Step 3: Color creation

As with any paint mixing, you can get a full range of colors if you have red, yellow, blue, white and black.

If you’ve made your frosting, you already have white. I bought a basic box of liquid food coloring, with red, yellow, blue, and green. Surprisingly, in my grocery store it wasn’t next to the cupcake holders or the sprinkles–they had the gel food coloring there. The normal box was actually next to the spices. I also bought a box of black, so I could make darker colors.

The Food Network has a great page with instructions on how to make a huge number of colors. You can follow their directions, or just use the page for inspiration. What you’ll notice is that for minor color variations, sometimes you need to work with a large amount of frosting, because a single drop of color will change it drastically. Also, don’t be afraid to add a completely opposite color to create your final color.

When I painted my Van Gogh inspired cookie, I made a bunch of colors, and then to create slight variations in blues I mixed some of my colors together.

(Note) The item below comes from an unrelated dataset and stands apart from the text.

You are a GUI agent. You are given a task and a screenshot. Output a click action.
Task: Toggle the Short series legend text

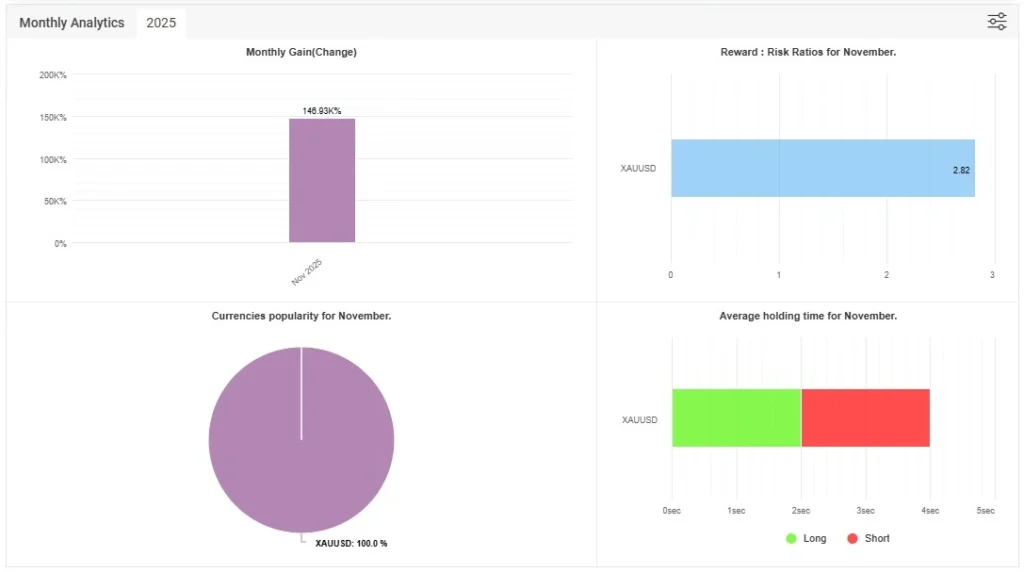pos(877,538)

Step 4: Create a base for your painting

You need to create a base of paint for your cookie. A white base is a nice standard color, but if you know what colors you’re going to be working in you can use something different. I painted the whole cookie a dark blue since “Starry Night” is largely dark blue. That made it easier later on–if there was a tiny bit I didn’t paint, it was still a good color.

Tip: buy new paintbrushes that have never been used for anything else. Because seriously, you’ll want to eat this.

Step 5: Imitate a famous painting or create your own design.

I had Van Gogh’s “Starry Night” up on my phone. First I made some lines for the major designs, and then I hopped around between different sections of the painting, letting one part dry while I worked on another section.

Tip: Use a toothpick for the super small details.

Most people at the activity created their own designs: a watermelon, a smurf, a quilt, abstract paintings, etc.

My Van Gogh cookie canvas was about 5 inches by 6 or 7 inches, and it took me about an hour and fifteen minutes to do. A less complicated painting will take less time.

Step 6: Display your cookie

Because seriously, it’s going to be awesome.

Van Gogh Starry Night Sugar Cookie

And Van Gogh’s original painting, for comparison’s sake:

Van Gogh Starry Night the Original

And a picture of me holding my cookie, so you know I didn’t just find a cool picture on the Internet and pretend that I made it:

Van Gogh Starry Night Sugar Cookie 2

Step 7: Eat your cookie before it goes bad.

Just like sandcastles, sugar cookie paintings can’t last forever. And that’s part of the joy. Confession: I’ve always wanted to eat a Van Gogh.